Fires on Idaho’s Nez Perce Reservation have subsided and are reported to be in “mop-up phase.” Such is not the case farther west, on the Colville and Yakama reservations.
The Colville fire, called the North Star Fire, is continuing to expand, growing from 155,000 acres on Tuesday to 168,539 by Wednesday morning and still remains at just 5 percent contained with 648 fire fighters assigned to it. Timothy Evans, a Public Information Officer for that fire, said they dropped 3,000 gallons of fire retardant east of Owhi Lake which is on Colville Reservation lands. “It was a big eye-opener,” he said. “People saw a pretty big plane come through and five drops happened last night.”
A level 3 evacuation notice started at 9 a.m.
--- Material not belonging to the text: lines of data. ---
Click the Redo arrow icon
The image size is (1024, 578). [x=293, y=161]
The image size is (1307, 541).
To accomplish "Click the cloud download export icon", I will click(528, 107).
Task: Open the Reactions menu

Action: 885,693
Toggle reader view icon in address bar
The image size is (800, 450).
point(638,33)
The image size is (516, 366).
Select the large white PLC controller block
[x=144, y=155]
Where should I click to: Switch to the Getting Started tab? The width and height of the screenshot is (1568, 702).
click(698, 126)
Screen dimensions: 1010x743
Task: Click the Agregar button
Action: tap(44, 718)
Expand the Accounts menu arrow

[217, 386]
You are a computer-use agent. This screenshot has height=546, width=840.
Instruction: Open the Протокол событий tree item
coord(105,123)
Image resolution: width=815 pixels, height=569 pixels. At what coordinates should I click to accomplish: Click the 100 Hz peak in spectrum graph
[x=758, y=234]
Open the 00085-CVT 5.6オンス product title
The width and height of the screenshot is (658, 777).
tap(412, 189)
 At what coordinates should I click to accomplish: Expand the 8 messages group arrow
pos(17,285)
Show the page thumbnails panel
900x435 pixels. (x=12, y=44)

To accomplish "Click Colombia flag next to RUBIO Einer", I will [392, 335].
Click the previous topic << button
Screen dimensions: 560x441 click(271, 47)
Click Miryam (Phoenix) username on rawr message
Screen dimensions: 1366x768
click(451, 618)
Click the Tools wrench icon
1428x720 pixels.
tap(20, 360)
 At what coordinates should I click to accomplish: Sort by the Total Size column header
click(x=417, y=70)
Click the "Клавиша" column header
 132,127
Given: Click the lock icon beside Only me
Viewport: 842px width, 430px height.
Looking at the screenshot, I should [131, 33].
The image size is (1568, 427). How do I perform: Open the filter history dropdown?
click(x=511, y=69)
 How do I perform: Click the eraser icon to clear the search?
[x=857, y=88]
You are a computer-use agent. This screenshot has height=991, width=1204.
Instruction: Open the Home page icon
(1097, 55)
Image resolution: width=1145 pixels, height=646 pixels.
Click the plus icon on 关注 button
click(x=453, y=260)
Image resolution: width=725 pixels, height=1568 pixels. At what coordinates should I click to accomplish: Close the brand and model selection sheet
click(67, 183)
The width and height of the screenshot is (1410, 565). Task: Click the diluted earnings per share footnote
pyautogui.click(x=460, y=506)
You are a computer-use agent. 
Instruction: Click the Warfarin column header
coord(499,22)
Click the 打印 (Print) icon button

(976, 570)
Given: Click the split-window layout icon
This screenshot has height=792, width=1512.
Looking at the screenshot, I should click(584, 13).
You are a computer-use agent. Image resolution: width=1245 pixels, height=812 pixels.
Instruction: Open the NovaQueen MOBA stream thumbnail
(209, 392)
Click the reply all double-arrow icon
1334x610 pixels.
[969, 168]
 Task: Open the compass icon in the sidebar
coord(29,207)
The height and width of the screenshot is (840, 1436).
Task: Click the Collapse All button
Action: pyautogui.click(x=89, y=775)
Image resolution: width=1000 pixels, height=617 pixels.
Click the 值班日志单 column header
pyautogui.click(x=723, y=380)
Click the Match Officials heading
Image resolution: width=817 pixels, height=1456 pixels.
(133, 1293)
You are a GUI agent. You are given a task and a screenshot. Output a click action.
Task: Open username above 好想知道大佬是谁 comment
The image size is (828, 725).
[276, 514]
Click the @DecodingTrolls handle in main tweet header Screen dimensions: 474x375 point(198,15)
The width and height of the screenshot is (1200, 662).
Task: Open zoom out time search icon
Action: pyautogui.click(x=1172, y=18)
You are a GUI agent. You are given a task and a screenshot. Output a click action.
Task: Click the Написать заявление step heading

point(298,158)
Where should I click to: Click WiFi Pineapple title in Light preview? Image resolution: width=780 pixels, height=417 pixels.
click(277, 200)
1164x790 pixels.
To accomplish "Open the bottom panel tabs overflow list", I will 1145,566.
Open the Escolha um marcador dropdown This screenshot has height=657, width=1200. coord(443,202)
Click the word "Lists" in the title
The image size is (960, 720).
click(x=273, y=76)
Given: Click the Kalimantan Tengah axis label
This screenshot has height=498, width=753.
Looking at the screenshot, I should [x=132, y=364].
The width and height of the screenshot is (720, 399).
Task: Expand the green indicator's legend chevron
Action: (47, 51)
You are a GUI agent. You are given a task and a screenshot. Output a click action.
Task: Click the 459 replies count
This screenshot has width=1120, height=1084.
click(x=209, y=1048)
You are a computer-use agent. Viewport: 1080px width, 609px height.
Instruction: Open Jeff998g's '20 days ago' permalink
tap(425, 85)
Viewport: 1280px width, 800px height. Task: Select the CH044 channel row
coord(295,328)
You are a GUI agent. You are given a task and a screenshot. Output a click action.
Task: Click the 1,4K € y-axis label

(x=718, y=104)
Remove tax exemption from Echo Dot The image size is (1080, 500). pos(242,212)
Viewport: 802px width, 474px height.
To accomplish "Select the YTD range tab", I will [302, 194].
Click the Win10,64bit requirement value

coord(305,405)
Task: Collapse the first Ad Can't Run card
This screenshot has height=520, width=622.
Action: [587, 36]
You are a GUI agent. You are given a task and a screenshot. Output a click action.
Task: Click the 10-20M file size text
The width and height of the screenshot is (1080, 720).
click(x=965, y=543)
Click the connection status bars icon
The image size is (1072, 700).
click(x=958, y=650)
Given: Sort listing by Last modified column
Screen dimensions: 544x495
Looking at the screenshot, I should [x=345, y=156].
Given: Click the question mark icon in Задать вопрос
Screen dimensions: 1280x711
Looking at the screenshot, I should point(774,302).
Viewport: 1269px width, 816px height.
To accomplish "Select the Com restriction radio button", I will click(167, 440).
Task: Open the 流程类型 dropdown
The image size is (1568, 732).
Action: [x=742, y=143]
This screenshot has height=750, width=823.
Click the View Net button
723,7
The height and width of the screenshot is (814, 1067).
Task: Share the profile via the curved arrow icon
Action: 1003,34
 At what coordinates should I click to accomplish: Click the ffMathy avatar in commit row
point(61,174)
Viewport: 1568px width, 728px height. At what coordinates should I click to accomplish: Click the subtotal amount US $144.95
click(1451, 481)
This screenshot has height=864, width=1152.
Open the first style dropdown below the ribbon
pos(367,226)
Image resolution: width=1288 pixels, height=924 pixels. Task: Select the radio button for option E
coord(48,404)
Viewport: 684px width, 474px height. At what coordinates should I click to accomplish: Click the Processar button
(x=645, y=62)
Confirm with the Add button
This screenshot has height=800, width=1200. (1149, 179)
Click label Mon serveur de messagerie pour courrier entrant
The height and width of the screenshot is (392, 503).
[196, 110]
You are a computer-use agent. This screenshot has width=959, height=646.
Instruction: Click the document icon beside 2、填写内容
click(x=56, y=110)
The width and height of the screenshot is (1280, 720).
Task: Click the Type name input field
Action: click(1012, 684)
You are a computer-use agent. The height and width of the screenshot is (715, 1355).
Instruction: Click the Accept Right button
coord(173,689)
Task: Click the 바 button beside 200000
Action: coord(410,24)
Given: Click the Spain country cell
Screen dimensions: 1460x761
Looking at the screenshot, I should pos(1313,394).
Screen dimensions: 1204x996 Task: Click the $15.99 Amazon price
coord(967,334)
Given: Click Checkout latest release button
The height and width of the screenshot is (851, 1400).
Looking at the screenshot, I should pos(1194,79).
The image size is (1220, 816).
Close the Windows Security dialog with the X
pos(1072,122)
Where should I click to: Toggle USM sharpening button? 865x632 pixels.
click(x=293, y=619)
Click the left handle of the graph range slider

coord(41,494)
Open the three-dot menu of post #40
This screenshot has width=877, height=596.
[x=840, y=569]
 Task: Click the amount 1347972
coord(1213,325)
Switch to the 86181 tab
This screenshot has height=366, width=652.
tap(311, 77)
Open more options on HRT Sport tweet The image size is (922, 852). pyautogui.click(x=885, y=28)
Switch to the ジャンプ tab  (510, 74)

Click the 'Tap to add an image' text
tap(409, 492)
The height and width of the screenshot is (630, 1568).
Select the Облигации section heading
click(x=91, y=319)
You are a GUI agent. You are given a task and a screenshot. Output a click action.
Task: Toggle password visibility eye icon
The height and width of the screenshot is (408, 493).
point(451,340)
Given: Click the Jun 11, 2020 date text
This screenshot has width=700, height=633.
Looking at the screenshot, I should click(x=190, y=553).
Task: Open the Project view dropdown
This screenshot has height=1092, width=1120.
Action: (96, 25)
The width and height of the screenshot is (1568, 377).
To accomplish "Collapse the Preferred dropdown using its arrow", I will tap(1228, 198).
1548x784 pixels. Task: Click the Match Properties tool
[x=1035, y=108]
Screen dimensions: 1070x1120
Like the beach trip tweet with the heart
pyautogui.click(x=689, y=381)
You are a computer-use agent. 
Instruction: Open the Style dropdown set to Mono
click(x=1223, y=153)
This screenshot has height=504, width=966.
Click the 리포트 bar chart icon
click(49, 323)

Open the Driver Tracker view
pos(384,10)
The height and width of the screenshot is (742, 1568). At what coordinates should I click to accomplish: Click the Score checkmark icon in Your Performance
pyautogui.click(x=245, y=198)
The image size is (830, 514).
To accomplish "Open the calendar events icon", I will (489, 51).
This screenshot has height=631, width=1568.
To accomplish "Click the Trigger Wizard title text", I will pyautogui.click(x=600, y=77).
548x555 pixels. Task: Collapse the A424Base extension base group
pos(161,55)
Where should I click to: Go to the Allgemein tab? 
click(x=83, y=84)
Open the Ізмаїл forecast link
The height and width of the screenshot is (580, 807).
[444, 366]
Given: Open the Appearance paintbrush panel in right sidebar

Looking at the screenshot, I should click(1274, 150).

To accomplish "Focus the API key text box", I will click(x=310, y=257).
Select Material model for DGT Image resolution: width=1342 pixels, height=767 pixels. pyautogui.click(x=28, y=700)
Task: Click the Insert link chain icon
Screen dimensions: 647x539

Wednesday, August 26 for areas near Republic, Washington which is just north of the Colville Reservation. A Level 3 evacuation means current conditions are an immediate threat to life and safety and persons there are advised to evacuate immediately. Evans explained there are plans to do a “burnout operation” and want people out of harm’s way while this takes place. “We have a small window of time. We are expecting a wind event along with thunderstorm activity on Thursday so it’s very time sensitive.”
The Cougar Creek Fire on the Yakama Reservation also continues to expand. That fire started on August 10 and expanded rapidly. By the 12th it was about 1,500 acres in size and then grew to almost 6,000 acres overnight – continuing to double in size almost daily. Allan Lebovitz is a Public Information Officer assigned to that fire and he said the fire, as of August 26 was 37,900 acres. Of that, an estimated 26,000 acres are Yakama Nation lands. The remainder includes some Forest Service Wilderness Area lands and some Department of Natural Resources State Lands.
Lebovitz explained that on Monday they began burn out operations including tribal lands. “That takes us back to lava fields on Mount Adams where we hope to corral the head of the fire. We pursued a very aggressive operation there [Tuesday].”
The number of wild land fires throughout the northwest has stretched availability of manpower to the limit. Crews have even been brought in from New Zealand and Australia to help battle fires. “Our crews were getting stretched very thin,” Lebovitz commented Wednesday afternoon. “Last evening BIA came through with a 20-person Yakama Nation crew out of the blue. They came in on the firing operation last night and also to work on containing spot fires. That allowed us to pull some of the team managed crews off the fire so they get out early this morning. That was absolutely critical to our success.”
“We probably have about half the resources we’d normally have on a fire of this size and complexity. That’s all about the situation in the northwest right now, just not enough resources to go around. There’s been an exceptional level of coordination and cohesion among all these organizations to get this job done,” he said.
Numbers change but 80 firefighters and 10 management staff from the Yakama Tribe have been involved plus 6 engines and one dozer. These are in addition to the 20 that hadn’t earlier been registered.
Lebovitz provided another example of this coordination when the town of Glenwood was threatened. “It was absolutely critical that we focus our efforts on protecting the town which was not on Yakama Reservation lands. “The Yakama Nation contributed significantly as team members to that effort.”
When fires were contained near Glenwood the efforts switched to the northern and northeastern areas to keep it from spreading into Yakama Nation timberlands. That is where the majority of resources are currently being focused.